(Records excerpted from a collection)
• • •
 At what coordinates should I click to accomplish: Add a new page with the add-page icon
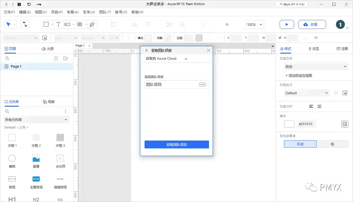click(56, 58)
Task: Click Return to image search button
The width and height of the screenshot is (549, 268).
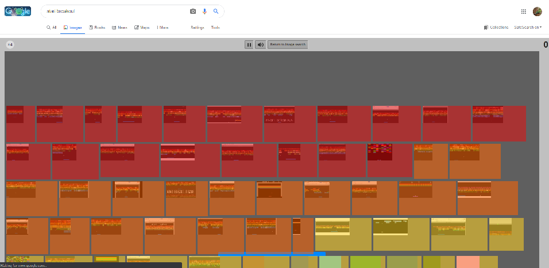Action: pyautogui.click(x=288, y=44)
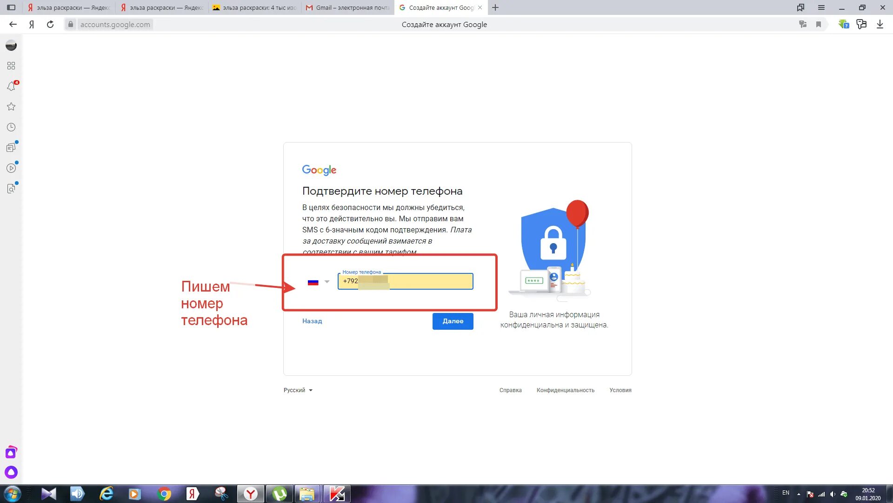893x503 pixels.
Task: Click the phone number input field
Action: (406, 281)
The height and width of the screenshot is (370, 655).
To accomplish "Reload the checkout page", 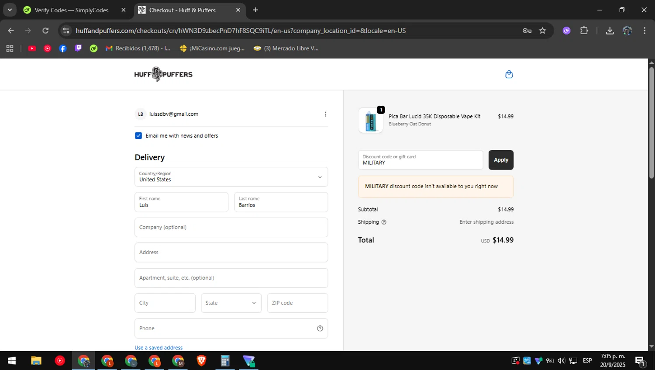I will [x=45, y=31].
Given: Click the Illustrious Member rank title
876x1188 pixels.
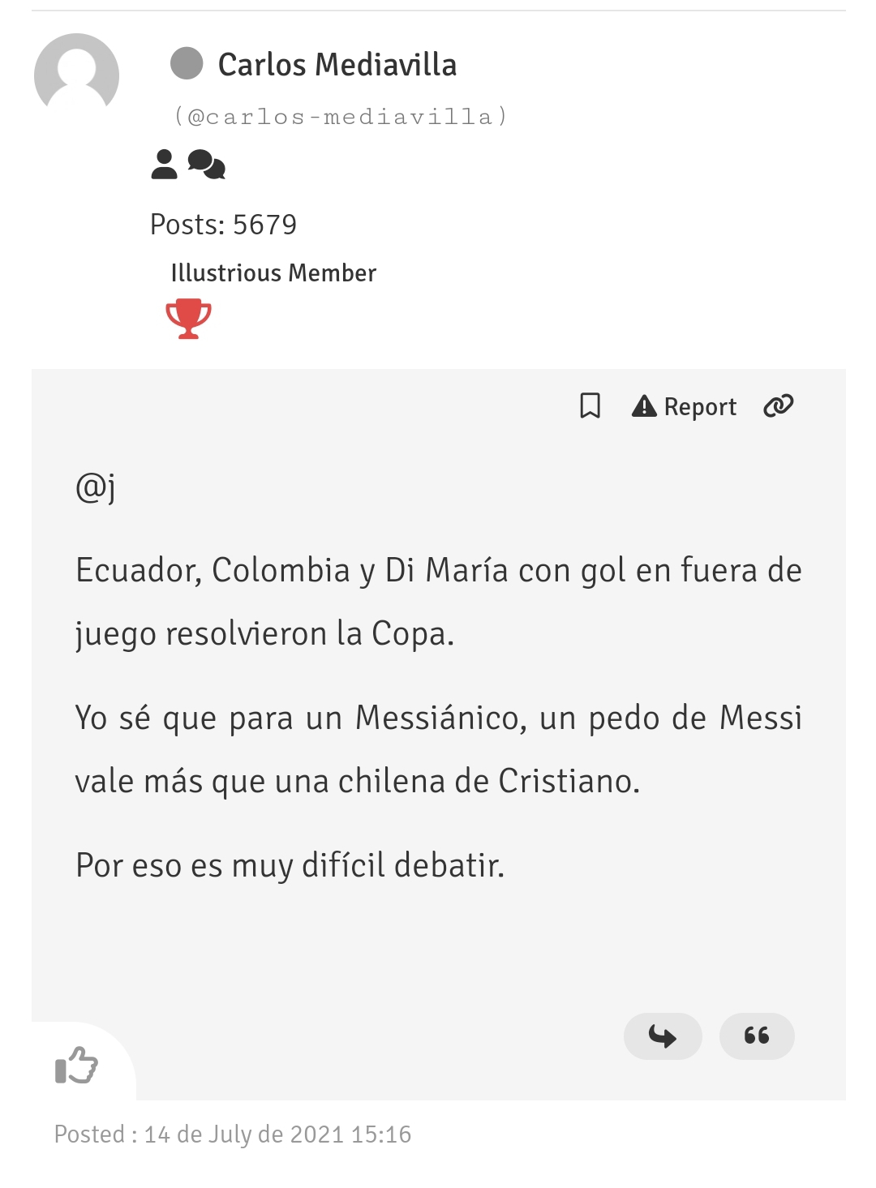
• • •
### ABOUT THIS EXERCISE
Only the lines from the one with "Given: Click the" through the final line of the entries above are to be repeated, exactly as written and without pictures.

### OUTPUT FOR THIS TASK
Given: Click the Illustrious Member rank title
876x1188 pixels.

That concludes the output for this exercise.